Lex Luthor: prowl towards me in one of your immaculately taylored suits, swaying those impossibly sexy hips and nothing but evil intent behind your eyes.

Chris Carrabba: write me a song.

Te: update.

Miranda: i'm finally ready to admit it: i need a hug.
a full-body one that ends up on the floor with rocking me to sleep from the kind of total exhaustion that overwhelming emotion brings.

INS: uncancel my interview, dammit.

A dealer: get me something pretty in three colors and someplace whose walls are just throbbing with music so i can know something other than disillusionment.

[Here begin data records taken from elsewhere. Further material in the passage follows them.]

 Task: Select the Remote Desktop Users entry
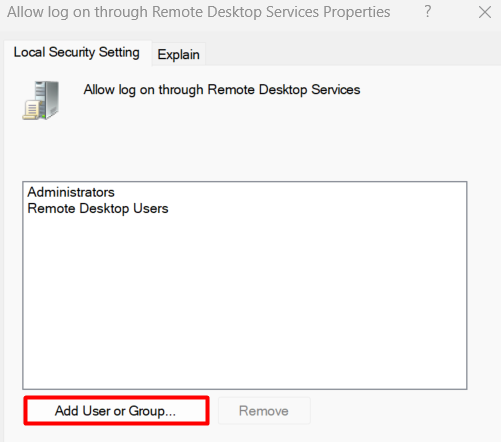(98, 208)
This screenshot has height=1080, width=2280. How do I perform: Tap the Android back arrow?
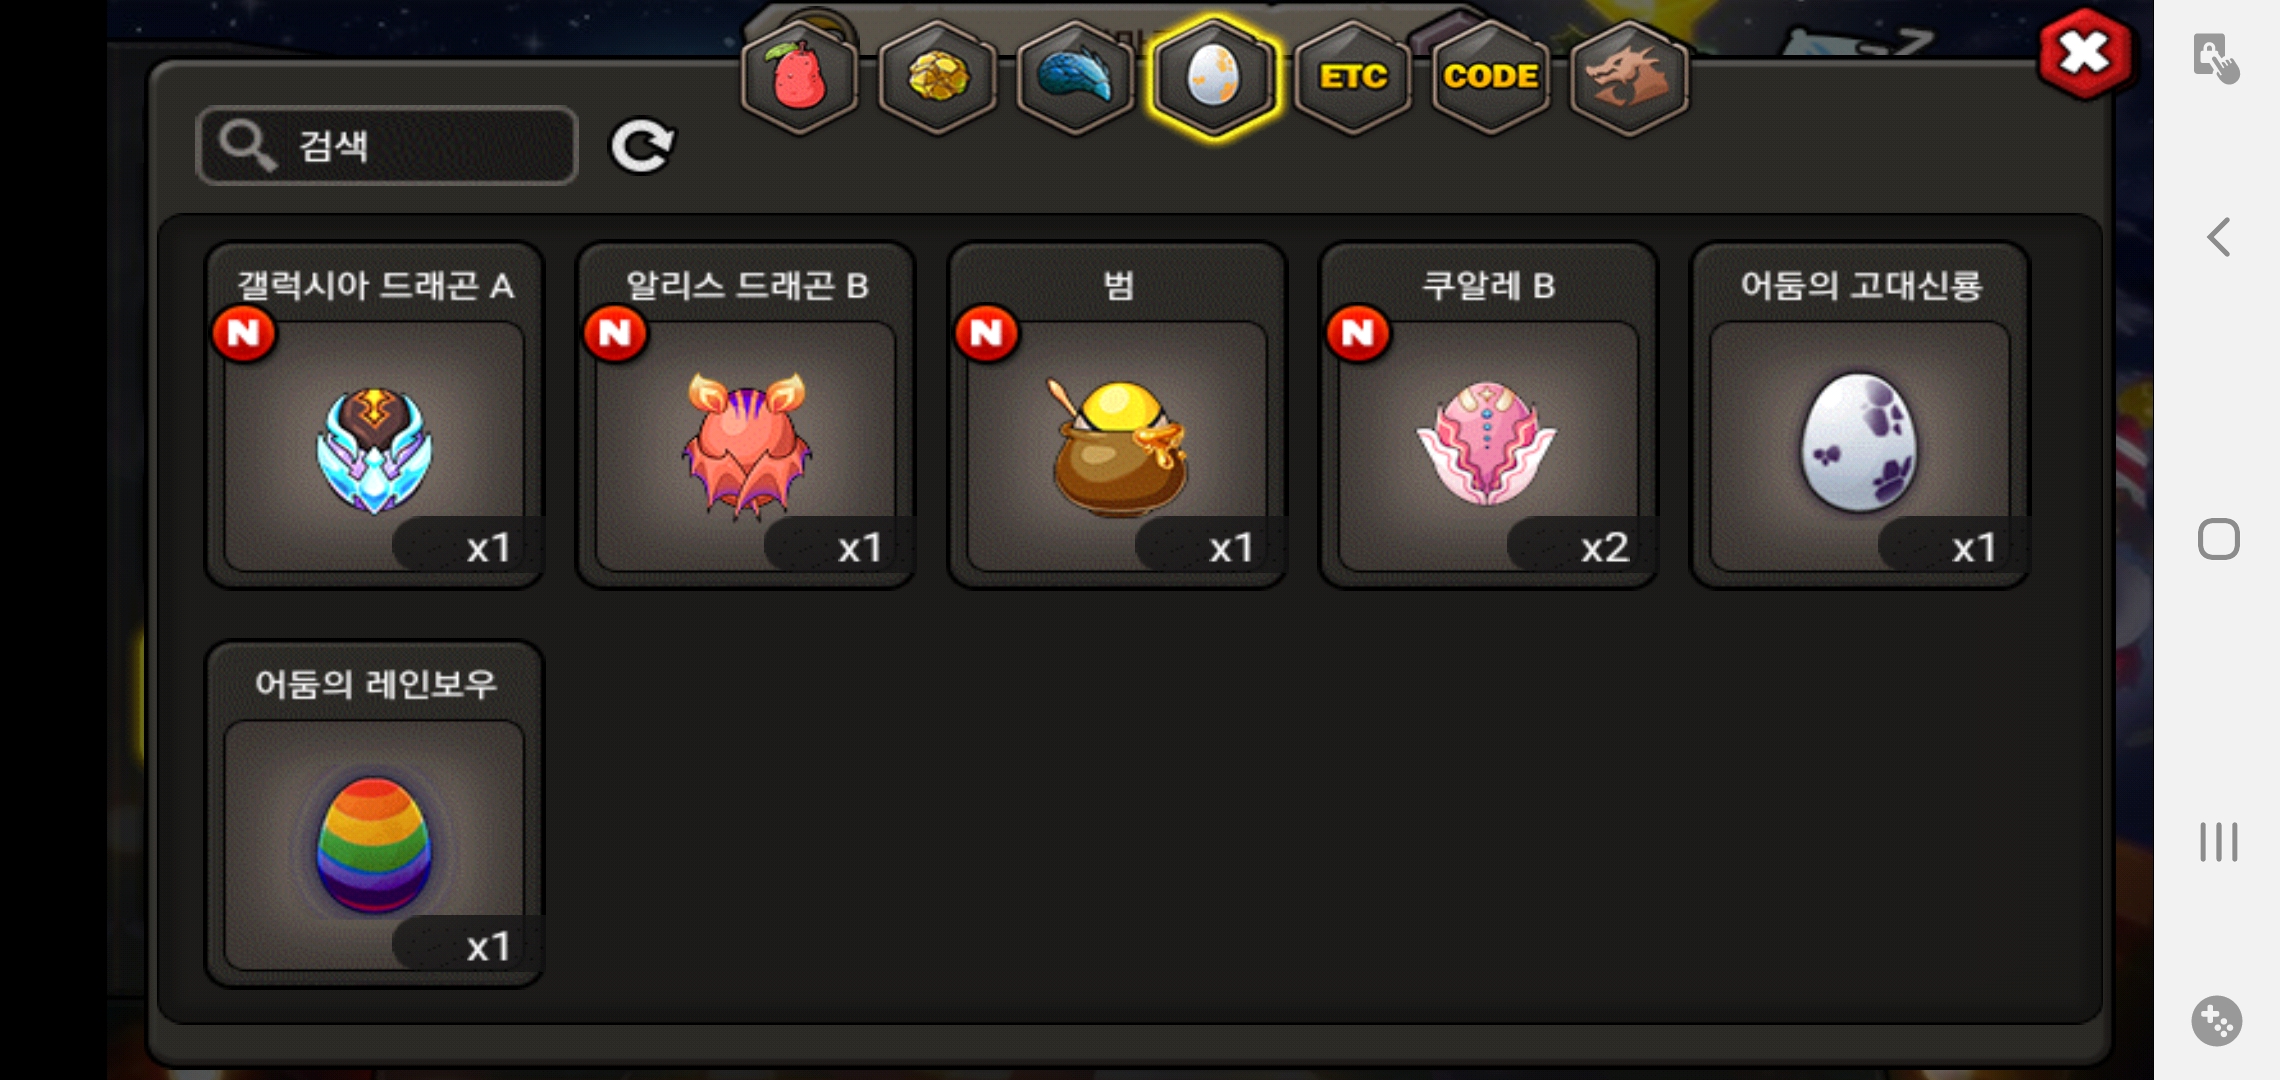[2218, 237]
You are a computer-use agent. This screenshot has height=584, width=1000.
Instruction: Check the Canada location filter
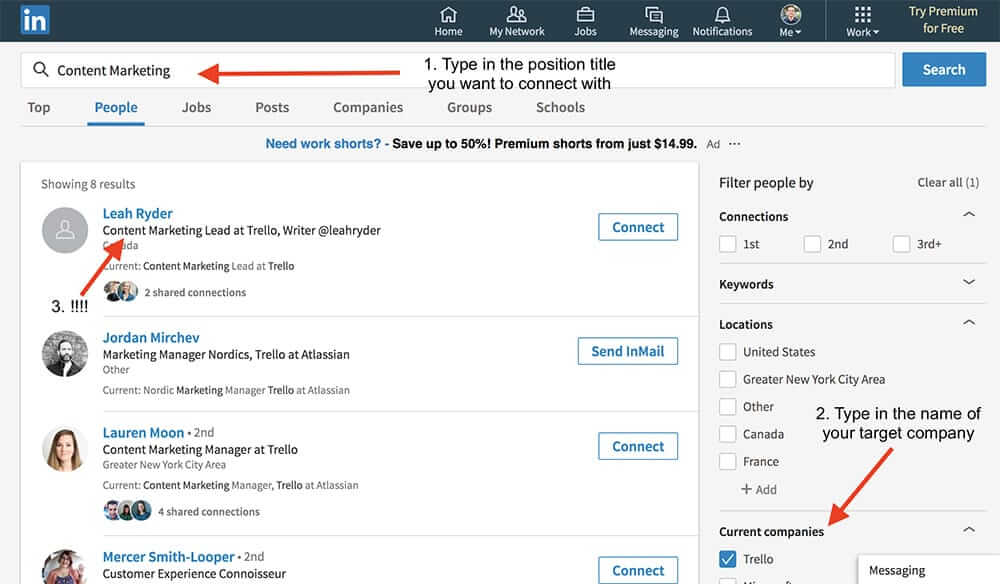(728, 433)
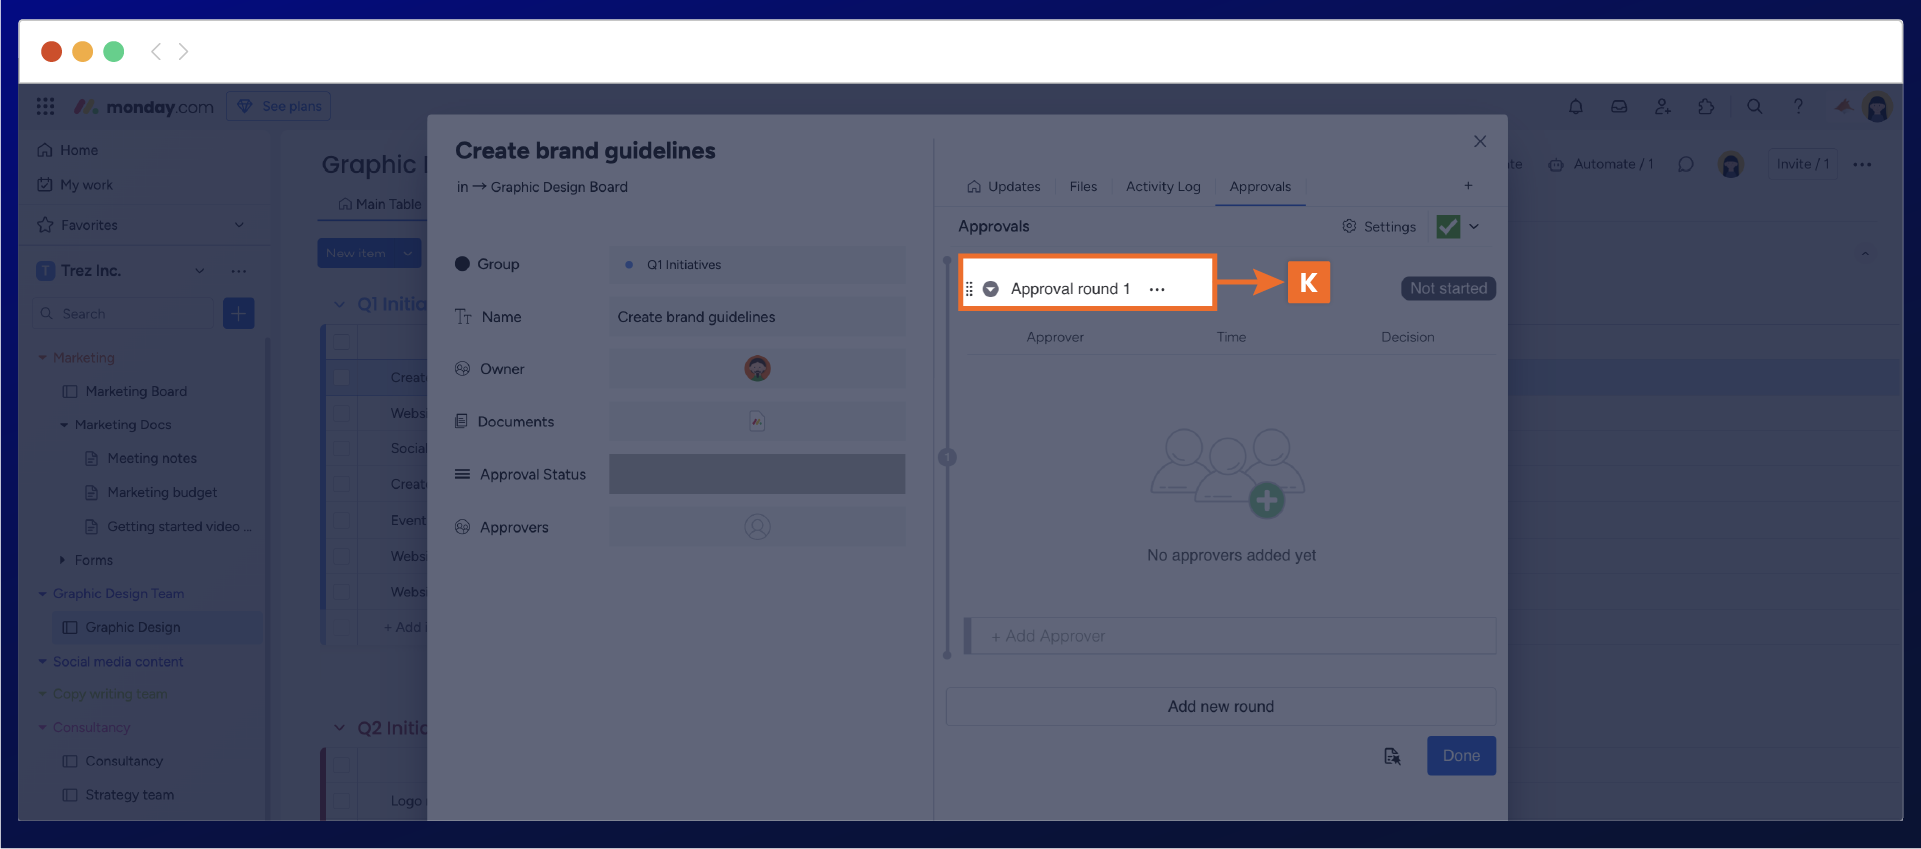Click the export icon beside Done
The image size is (1921, 849).
1392,756
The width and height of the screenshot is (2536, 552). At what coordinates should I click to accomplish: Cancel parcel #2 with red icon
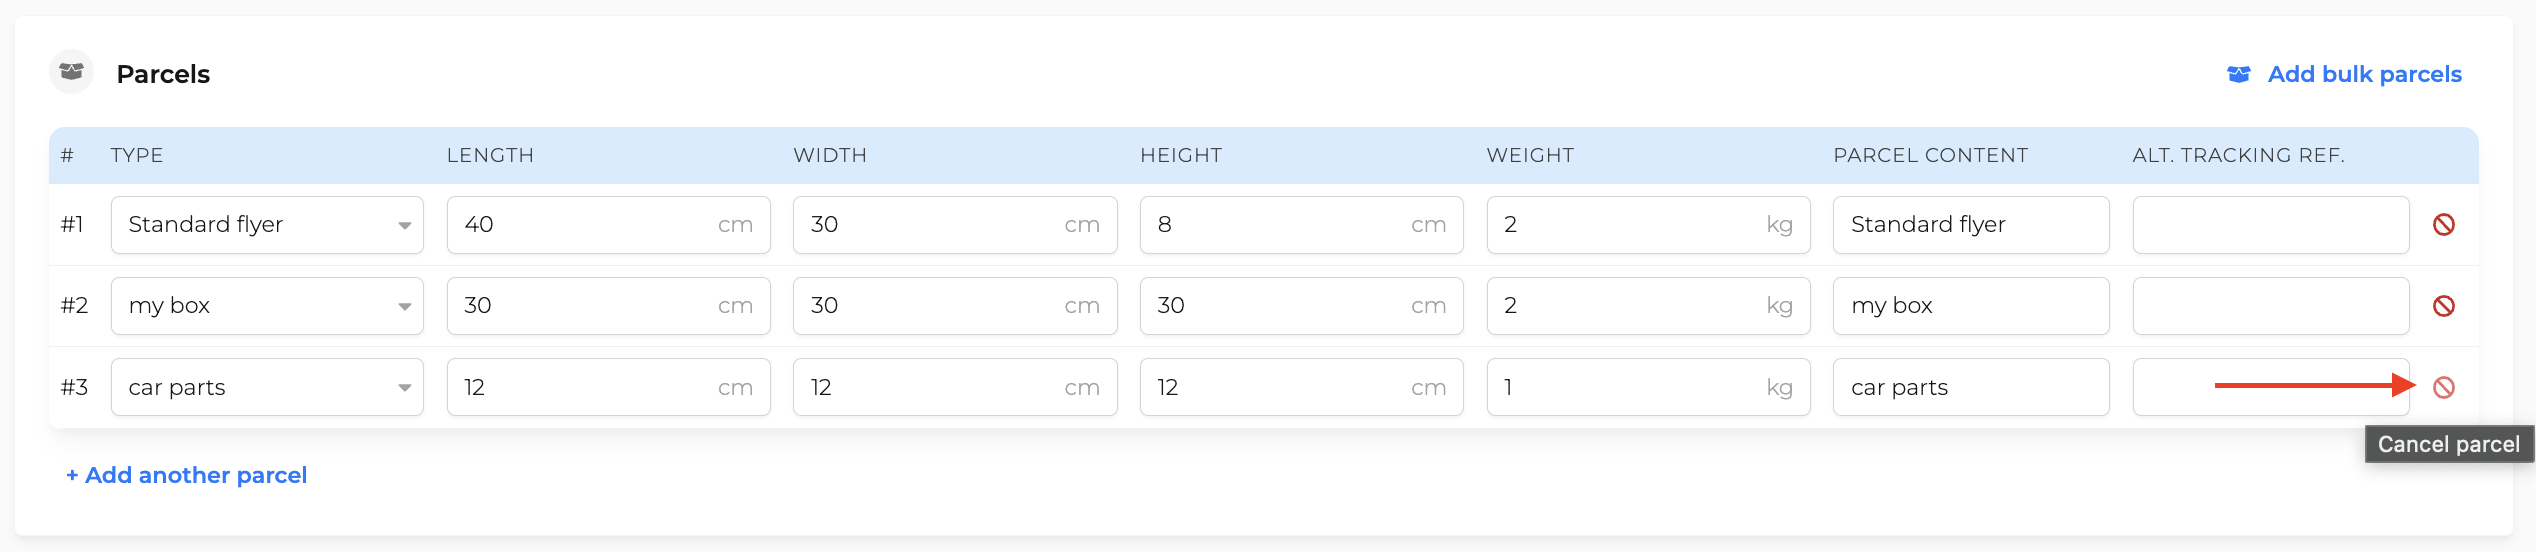click(x=2443, y=306)
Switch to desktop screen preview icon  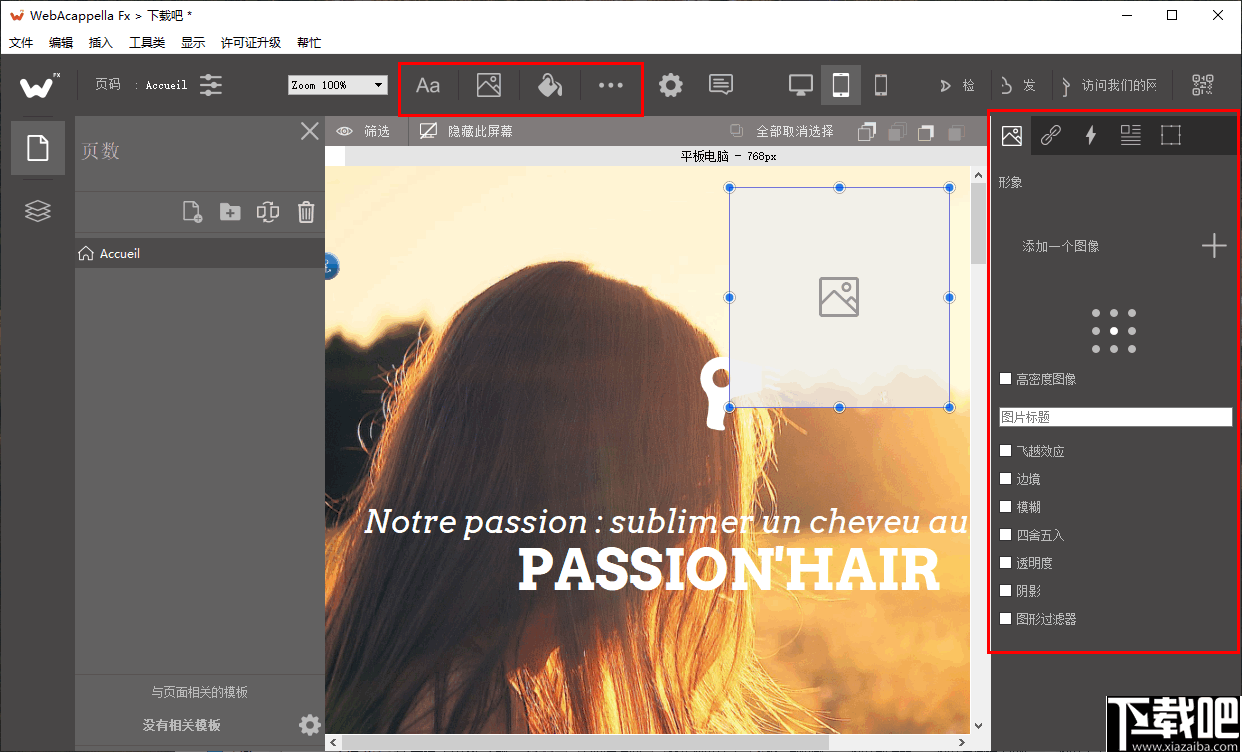800,85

Irony: make me laugh because crying would just taste too close to the truth.

anyone: inspire me.

Date: May 27th, 2002 10:48 pm (UTC)
From: [identity profile] gegenschein.livejournal.com
i love you, eva - you make me think!
you're inspiring on your own :)

::cheered::

Date: May 27th, 2002 11:55 pm (UTC)
From: [identity profile] gjstruthseeker.livejournal.com
thanks, Karen. needed that. and i'm glad you find me to be a crumpet of choice (inside joke involving The X-Files) with that midnight tea. good that someone's juices are flowing anyway. :)

Date: May 28th, 2002 12:00 am (UTC)
From: [identity profile] walkingshadow.livejournal.com
you need to CALL me at times like these. or just show up on my doorstep, because that's what i'm here for. or, you know, curl up into yourself and crave ice cream during angsty, aching nights when the house is empty... or maybe that's me. sometimes i project. it's next week, so i'm checking back with starbucks tomorrow, but then i'm calling you to declare myself available if you still need comforting. if you don't, i could just entertain you with my ready wit and glittering intellect. or maybe sock puppets.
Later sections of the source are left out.